Mengenai hal lainnya, aku ingin
menyelesaikan ketegangan dengan Seina.
Aku tahu dia membenciku, tapi
karena dia adalah ibu dari seseorang yang sangat penting bagiku, aku lebih suka
memiliki hubungan yang baik dengannya… Atau lebih tepatnya, karena hubunganku
dengan Ayana, hal itu mutlak perlu untuk diselesaikan.
“Bagaimana aku bisa… melakukannya?”
Bagaimana cara mendapatkan
persetujuan dari seseorang yang membenciku... Yahhh, dalam hal ini, bagaimana
caranya agar bisa diterima olehnya, bukan...? Meskipun menurutku kedua
opsi itu hampir sama saja, aku ingin menyelesaikannya entah bagaimana caranya.
“… Ugh… ini sudah sangat larut.”
Setelah berpikir cukup lama, rasa
kantuk akhirnya menghampiriku.
Setelah pergi ke kamar mandi
sebelum tidur, aku naik ke tempat tidur tempat Ayana sedang tidur, sambil
menguap lebar lagi.
“Towa… kun…”
Ayana, yang menyambutku, memberiku
kata-kata manis saat aku mau tidur.
Melihat semua aspek yang dia
tunjukkan hari ini, Ayana benar-benar menggemaskan, dan tak peduli apa yang
terjadi, aku ingin bersamanya--- Aku ingin menghadapi masa depan bersama dan
mencapai kebahagiaan.
(Sebagai manusia yang hidup di
dunia ini, sebagai pria yang telah bersumpah untuk melindungi Ayana, aku harus
berusaha keras.)
Sambil memikirkan hal itu, Ayana
bergumam pelan.
"Tentu saja…"
"Huh?"
“Suu… suu…”
Bisikan apa itu…?
Aku menoleh ke arahnya, yang
sedang tidur di sebelahku, dan meskipun aku yakin dia belum bangun, aku
perhatikan dia sedikit ngiler... Atau lebih tepatnya, apakah aneh melihatnya
begitu tak berdaya?
“Besok pagi, bangunlah sebelum
aku dan bersihkan, oke?”
Mengatakan itu dan menutup
matanya, Ayana dengan cepat memelukku. Sepertinya, dia secara tak sadar
ingin menggunakan bajuku untuk membersihkan air liurnya.
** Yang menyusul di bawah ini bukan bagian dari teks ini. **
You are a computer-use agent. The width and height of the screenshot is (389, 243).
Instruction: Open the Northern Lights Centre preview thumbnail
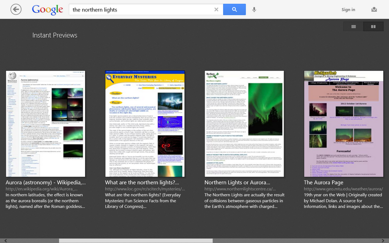pos(244,124)
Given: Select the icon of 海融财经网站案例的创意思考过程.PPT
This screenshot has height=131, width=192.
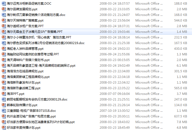Looking at the screenshot, I should pos(4,54).
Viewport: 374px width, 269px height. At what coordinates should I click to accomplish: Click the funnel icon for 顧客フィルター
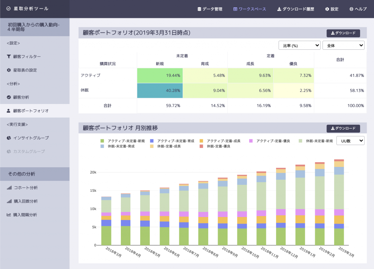tap(9, 56)
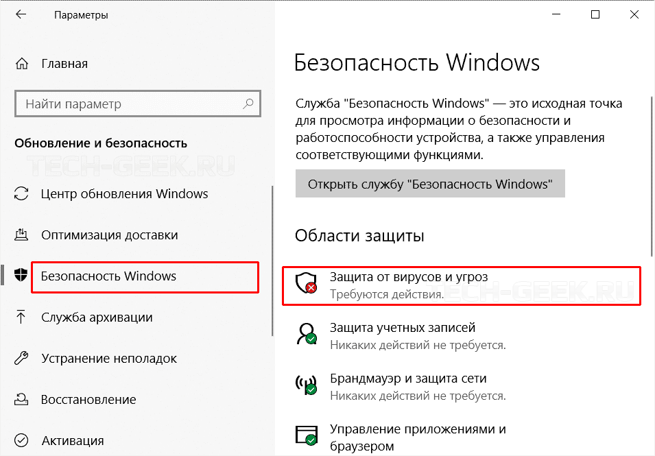Click the account protection person icon
655x456 pixels.
click(305, 334)
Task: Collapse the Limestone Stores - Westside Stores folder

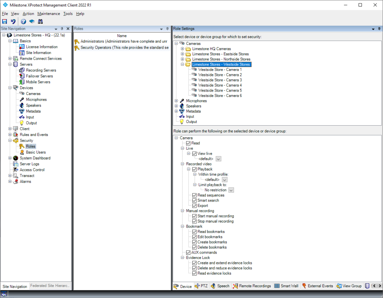Action: tap(183, 65)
Aku dengan lembut membelai
kepalanya, dan akhirnya aku bisa tidur.
Meskipun baru beberapa hari sejak
Ayana dan aku menjadi pasangan sungguhan, ada banyak batu di sekitar kami...
atau lebih tepatnya, ada banyak hal yang sulit untuk dilewati.
Tapi kita akan menghadapinya satu
per satu.
Tak peduli berapa lama waktu yang
dibutuhkan.
Mari kita bersihkan semuanya secara perlahan.